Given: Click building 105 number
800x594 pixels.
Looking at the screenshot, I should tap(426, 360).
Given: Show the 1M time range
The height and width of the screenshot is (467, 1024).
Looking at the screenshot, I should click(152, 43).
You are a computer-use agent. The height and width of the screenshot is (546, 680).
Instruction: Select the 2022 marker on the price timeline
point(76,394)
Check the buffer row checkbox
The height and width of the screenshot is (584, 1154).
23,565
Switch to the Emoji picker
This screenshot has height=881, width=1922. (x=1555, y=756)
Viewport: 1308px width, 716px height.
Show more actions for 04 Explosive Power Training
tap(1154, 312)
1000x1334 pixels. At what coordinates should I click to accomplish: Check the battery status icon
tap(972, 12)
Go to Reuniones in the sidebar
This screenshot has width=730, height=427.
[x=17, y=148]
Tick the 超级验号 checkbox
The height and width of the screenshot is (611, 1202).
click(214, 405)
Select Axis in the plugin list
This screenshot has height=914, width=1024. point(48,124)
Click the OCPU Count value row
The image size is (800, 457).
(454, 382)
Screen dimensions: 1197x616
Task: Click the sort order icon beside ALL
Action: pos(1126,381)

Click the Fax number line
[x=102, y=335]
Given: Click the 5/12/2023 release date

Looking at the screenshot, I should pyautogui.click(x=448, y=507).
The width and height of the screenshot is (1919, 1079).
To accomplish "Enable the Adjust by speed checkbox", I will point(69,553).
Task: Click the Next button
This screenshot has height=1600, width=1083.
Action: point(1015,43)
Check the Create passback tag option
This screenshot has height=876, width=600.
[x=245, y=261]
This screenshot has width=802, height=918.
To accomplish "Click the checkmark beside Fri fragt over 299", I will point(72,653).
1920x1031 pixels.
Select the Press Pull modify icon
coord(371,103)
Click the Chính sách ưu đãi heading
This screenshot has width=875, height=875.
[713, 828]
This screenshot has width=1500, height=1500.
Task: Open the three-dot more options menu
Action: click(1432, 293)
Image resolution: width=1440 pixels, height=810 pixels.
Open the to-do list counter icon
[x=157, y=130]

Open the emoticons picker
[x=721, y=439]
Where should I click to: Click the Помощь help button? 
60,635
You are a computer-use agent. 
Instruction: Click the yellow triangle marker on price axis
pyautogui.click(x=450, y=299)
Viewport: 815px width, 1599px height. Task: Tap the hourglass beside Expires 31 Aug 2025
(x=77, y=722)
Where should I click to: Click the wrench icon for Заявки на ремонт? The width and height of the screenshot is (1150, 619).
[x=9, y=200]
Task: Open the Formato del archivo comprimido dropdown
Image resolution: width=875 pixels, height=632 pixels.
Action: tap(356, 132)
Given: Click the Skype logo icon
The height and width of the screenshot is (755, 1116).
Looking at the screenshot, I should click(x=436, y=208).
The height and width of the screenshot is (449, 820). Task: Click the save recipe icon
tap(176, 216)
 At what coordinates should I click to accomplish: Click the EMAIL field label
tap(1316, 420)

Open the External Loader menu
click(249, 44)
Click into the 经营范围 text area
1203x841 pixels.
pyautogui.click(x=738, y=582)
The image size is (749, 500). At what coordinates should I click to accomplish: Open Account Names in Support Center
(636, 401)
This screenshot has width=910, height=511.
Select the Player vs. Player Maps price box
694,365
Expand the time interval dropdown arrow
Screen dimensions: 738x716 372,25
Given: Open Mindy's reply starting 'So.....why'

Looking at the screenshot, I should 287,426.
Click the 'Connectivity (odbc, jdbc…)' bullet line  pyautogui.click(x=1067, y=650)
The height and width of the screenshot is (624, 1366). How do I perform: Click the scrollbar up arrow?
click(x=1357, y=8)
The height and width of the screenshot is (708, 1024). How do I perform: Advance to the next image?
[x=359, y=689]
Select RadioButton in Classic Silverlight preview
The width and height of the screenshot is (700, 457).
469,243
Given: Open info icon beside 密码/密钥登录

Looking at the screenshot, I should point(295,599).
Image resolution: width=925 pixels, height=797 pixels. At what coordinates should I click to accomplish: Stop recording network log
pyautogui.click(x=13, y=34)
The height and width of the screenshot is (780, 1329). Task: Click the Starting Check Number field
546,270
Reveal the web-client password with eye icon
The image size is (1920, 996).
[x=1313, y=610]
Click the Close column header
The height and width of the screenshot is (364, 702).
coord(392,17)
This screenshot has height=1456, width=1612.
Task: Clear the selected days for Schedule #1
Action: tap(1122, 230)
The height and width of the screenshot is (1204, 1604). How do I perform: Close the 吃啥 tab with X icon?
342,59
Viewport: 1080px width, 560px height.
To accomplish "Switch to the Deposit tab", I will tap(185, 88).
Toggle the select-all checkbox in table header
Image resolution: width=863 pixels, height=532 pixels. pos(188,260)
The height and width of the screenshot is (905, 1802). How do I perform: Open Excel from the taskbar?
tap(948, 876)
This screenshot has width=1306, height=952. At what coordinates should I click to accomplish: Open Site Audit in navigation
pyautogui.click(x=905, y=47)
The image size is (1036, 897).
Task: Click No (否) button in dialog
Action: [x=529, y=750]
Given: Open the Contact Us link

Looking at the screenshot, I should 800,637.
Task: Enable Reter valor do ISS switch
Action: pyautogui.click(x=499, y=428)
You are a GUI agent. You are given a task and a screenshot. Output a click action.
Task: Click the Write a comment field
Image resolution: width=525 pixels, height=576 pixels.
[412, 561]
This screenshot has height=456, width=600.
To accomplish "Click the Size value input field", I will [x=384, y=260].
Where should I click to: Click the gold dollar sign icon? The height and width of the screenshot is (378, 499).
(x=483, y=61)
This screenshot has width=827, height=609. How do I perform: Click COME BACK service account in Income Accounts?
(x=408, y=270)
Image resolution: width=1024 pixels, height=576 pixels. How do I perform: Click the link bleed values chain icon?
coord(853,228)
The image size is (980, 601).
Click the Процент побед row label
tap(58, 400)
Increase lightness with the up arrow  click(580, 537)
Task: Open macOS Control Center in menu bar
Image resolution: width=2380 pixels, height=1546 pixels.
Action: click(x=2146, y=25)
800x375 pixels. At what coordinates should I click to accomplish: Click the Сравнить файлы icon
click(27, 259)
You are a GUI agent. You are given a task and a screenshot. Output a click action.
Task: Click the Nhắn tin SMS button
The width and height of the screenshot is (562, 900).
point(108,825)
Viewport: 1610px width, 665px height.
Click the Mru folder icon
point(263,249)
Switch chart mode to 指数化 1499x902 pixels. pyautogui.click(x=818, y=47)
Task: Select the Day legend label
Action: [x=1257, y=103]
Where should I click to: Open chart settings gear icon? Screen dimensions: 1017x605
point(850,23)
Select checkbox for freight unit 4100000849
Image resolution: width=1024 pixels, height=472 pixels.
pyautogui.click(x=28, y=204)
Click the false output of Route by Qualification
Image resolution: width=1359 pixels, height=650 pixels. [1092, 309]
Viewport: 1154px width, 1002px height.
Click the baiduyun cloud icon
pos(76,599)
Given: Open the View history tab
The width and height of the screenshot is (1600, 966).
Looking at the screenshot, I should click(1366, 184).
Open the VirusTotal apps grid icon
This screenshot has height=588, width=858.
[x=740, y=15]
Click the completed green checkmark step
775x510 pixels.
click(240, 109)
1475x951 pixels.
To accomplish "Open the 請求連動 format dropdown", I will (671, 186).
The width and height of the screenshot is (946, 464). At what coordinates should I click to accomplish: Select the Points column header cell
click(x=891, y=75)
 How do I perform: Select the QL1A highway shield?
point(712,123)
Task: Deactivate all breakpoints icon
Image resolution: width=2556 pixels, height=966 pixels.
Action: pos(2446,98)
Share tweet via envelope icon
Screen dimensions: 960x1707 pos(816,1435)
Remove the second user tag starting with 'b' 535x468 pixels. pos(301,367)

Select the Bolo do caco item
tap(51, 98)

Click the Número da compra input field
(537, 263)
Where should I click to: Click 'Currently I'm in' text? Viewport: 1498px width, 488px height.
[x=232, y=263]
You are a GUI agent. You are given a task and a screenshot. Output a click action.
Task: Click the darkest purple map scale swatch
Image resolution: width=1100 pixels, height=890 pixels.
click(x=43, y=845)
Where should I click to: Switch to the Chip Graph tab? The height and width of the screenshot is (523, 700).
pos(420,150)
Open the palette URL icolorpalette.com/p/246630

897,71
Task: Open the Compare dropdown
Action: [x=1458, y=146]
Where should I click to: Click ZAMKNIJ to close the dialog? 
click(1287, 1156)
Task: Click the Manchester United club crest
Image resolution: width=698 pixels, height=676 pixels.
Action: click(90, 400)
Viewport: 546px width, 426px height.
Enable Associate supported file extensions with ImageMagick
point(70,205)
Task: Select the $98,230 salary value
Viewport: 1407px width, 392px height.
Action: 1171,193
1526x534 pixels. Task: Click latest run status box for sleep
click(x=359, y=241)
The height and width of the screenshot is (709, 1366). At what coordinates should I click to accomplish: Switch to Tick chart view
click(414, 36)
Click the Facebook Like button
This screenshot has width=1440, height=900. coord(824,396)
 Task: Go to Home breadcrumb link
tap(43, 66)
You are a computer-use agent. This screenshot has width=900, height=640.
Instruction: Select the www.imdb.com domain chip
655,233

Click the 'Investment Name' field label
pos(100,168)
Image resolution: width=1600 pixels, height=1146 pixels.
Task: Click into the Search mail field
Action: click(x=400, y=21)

.....

» ACTION ITEM
Using the data above, reproduce exactly the lines from the line that contains "This screenshot has height=1600, width=1083." through the line that contains "1920x1031 pixels.", including both.

» ANSWER
This screenshot has height=1600, width=1083.
Action: point(1015,43)
Check the Create passback tag option
This screenshot has height=876, width=600.
[x=245, y=261]
This screenshot has width=802, height=918.
To accomplish "Click the checkmark beside Fri fragt over 299", I will point(72,653).
1920x1031 pixels.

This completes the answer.